During the review of electronic medical records for the above three patients on 6/9/16 with Staff C, navigator, Staff C confirmed, via interview, that Staff C was unable to identify and display additional consents relative to the above visits.

QUALITY ASSURANCE

Tag No.: C0342

Based on record review and interview, it was determined that the facility failed to ensure contracts and agreements for services were properly executed and kept current.

Findings include:

Review of the facility's Master Contract List-Patient Care Related Services, dated 4/12/2016 revealed that Services included, in part, Hospitalist Program, Patient Transfer and Service Agreement, CAH Network Agreement, and Emergency and Trauma Services.

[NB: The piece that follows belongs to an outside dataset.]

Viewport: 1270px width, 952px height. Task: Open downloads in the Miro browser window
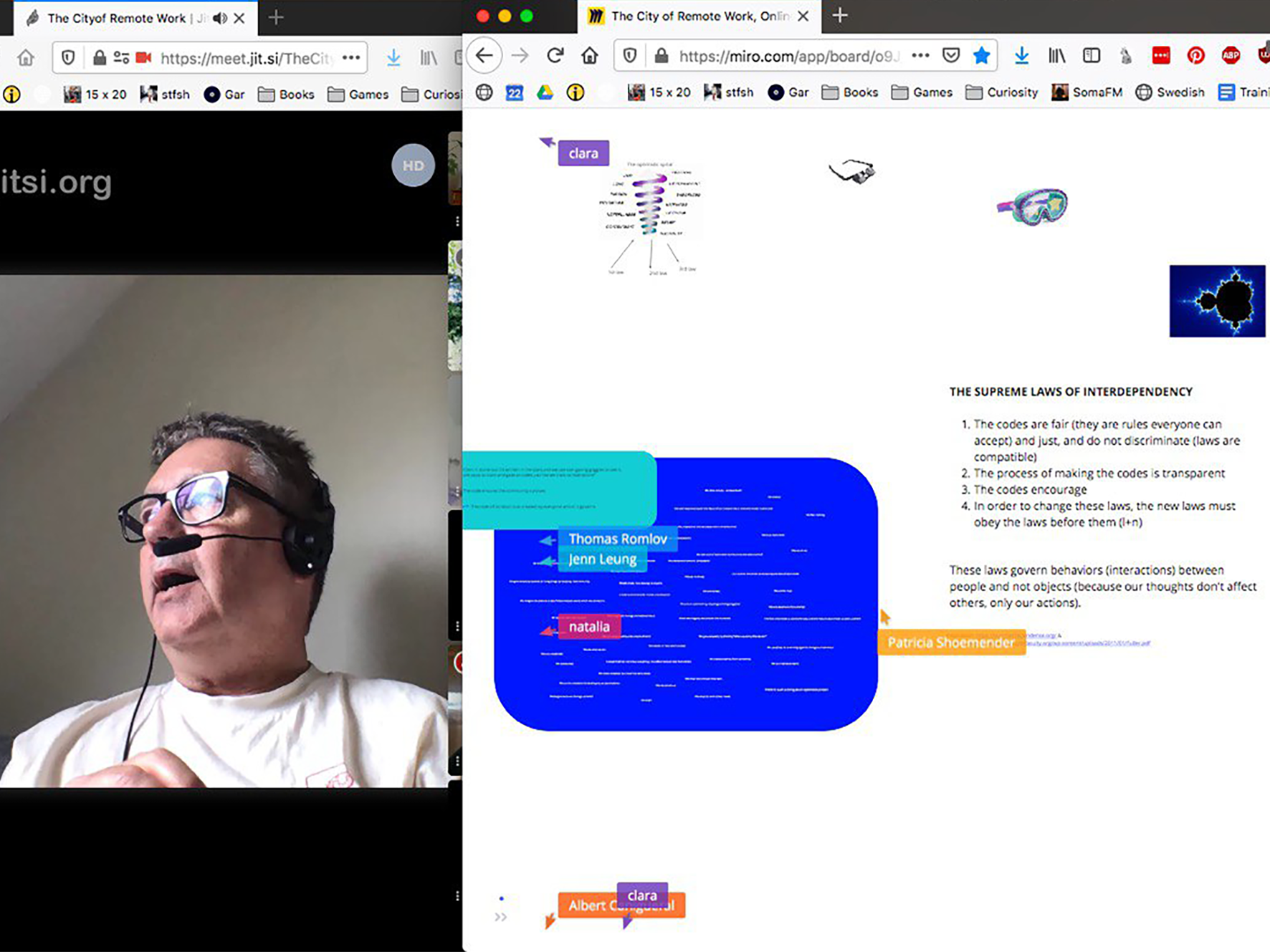1021,56
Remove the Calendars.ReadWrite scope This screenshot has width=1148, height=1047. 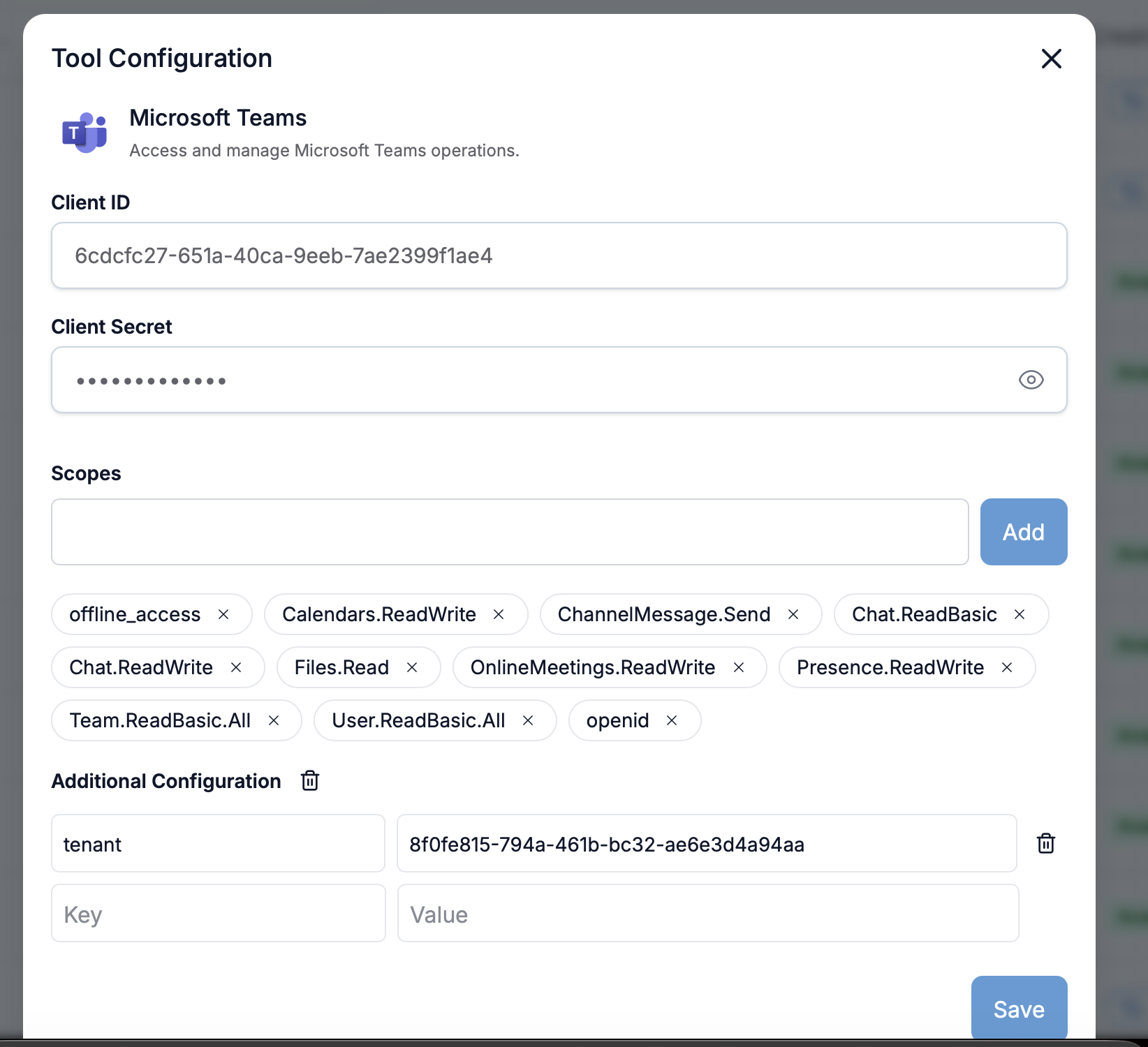(499, 614)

Review of the Patient Referral and Transfer Agreement between Speare Memorial Hospital and ... Medical Center, revealed it commenced on 6/1/14 and continued for a period of two years, unless sooner terminated. Interview on 6/10/16 with Staff B (Quality Manager) confirmed that the contract had expired and that the facility continued to use the Medical Center for transfers.

Review of the Professional Services Agreement By and Between ... Hospitalist Program and Speare Memorial Hospital, effective 4/1/16 reveals that it is for the two year period commencing on June 1, 2016. This was signed by Speare Memorial Hospital but lacked any signature by the Hospitalist Program provider.

Review of the Letter of Agreement Between ... [manager of emergency services and trauma] and the facility reveals "The term of this agreement is effective on the date of signature and will remain in effect for three years...." The dates of signature on the agreement were 3/28/13 and 4/1/13.

Interviews with Staff B during survey confirmed the above findings.